If the plan is judged to be incomplete, or needs additional information, the company will be informed and have to re-submit the revised resolution plan within 30 days of being notified.
Non-compliance with final rule
The Federal Reserve Board and FDIC will review the resolution plans for compliance with the final rule requirements. If the reviewers decide that the plan does not fulfill compliance requirements or will not facilitate an orderly resolution of the covered company under the Bankruptcy Code, the company will be notified.
A revised resolution should be re-submitted within 90 days of receiving notification.
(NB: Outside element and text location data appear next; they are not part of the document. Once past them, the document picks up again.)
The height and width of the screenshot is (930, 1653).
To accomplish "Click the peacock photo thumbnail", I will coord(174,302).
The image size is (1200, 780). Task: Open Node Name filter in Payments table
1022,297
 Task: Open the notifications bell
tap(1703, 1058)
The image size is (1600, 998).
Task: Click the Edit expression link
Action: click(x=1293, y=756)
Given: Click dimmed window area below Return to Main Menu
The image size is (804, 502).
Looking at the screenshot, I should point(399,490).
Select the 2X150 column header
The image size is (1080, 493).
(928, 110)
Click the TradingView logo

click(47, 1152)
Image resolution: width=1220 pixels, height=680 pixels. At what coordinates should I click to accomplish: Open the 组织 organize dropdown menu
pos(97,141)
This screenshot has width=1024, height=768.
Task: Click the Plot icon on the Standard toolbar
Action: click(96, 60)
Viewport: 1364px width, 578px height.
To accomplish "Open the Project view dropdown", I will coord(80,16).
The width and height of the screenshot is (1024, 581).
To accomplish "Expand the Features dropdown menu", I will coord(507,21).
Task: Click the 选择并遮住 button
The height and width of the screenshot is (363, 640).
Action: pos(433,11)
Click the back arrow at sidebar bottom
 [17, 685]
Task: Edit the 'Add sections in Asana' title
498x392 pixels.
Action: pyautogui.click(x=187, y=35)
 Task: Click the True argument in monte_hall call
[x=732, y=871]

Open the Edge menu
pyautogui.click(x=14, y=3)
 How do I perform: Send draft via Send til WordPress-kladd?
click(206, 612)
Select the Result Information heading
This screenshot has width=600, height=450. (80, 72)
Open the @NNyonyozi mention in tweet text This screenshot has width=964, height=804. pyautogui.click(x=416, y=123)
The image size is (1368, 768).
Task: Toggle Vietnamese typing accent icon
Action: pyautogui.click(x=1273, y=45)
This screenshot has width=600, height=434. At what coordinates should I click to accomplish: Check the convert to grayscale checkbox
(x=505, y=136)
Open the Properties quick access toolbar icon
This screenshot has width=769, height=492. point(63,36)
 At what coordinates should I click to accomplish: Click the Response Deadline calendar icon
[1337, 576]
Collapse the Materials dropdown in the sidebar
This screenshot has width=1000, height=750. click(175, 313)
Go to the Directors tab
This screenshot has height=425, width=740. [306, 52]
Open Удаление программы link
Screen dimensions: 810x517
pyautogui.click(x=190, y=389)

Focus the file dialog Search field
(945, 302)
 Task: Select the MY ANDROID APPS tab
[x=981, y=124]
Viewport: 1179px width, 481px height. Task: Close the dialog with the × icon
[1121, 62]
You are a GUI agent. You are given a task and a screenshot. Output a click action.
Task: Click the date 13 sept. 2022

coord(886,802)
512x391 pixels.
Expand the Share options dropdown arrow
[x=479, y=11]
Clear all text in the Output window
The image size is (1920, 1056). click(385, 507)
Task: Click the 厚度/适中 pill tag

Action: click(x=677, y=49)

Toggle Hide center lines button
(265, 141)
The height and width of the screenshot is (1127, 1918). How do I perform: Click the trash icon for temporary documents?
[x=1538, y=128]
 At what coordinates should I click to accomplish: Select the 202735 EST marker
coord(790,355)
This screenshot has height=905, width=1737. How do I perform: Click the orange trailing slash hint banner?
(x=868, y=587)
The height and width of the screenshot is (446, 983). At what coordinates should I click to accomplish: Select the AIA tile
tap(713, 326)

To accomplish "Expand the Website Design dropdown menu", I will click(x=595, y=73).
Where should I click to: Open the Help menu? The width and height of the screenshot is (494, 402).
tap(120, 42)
This revised resolution plan should detail:
- The revisions made by the company to address the deficiencies
- Any changes to the company’s business operations and corporate structure that it proposes to undertake to facilitate implementation of the revised resolution plan (including a timeline for the execution of such planned changes); and
- Why the company believes that the revised resolution plan is credible and will result in its orderly resolution under the Bankruptcy Code.
Failure to submit a revised resolution plan could result in the Federal Reserve Board and FDIC subjecting the company or any of its subsidiaries to more stringent capital, leverage, or liquidity requirements or restrictions on growth, activities, or operations. These restrictions would remain in effect until the company has submitted its revised resolution plan.
If the company fails to submit this revised resolution plan within a two year period (beginning from the date on which the restrictions came into effect), the Federal Reserve Board, FDIC and the Financial Stability Oversight Council may direct it to divest its assets and operations.